### Quoted passage ###
Blocked-Cluster First form blocks of clusters. Then in each block, randomly assign the clusters to treatment conditions using complete randomization.

A.4 Factorial Designs

See the module on randomization.

Factorial design A design with more than one treatment, with each treatment assigned independently. The simplest factorial design is a 2 by 2.
Conditional marginal effect The effect of one treatment, conditional on the other being held at a fixed value. For example: \(Y_i(T_1=1|T_2=0)-Y_i(T_1=0|T_2=0)\) is the marginal effect of \(T_1\) conditional on \(T_2=0\).
Average marginal effect Main effect of each treatment in a factorial design. It is the average of the conditional marginal effects for all the conditions of the other treatment, weighted by the proportion of the sample that was assigned to each condition.
Interaction effect In a factorial design, we may also estimate interaction effects.
- No interaction effect: one treatment does not amplify or reduce the effect of the other treatment.
###
Tasks to carry out:
- a) In the glossary on experimental designs, starting at "Average marginal effect" and ending at "to each condition.", substitute "share" for "proportion" and give the passage again.
- b) Answer these questions from the glossary on experimental designs:
(i) What is the simplest factorial design?
(ii) In a blocked-cluster design, what method is used to assign clusters to treatment conditions within each block?
(iii) What does it mean when there is no interaction effect?
- c) Summarize the glossary on experimental designs in two sentences.
### Data below ###
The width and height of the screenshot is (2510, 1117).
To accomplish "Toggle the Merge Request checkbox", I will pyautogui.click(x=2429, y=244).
###
Exercise answers:
- a)
Average marginal effect Main effect of each treatment in a factorial design. It is the average of the conditional marginal effects for all the conditions of the other treatment, weighted by the share of the sample that was assigned to each condition.

- b)
(i) A 2 by 2 design.
(ii) Complete randomization.
(iii) One treatment does not amplify or reduce the effect of the other treatment.

- c) In a blocked-cluster design, clusters are first formed into blocks and then randomly assigned to treatment conditions within each block, while a factorial design assigns more than one treatment independently, the simplest being a 2 by 2. In a factorial design, a conditional marginal effect is the effect of one treatment with the other held at a fixed value, the average marginal effect is the weighted average of these conditional effects, and interaction effects may also be estimated.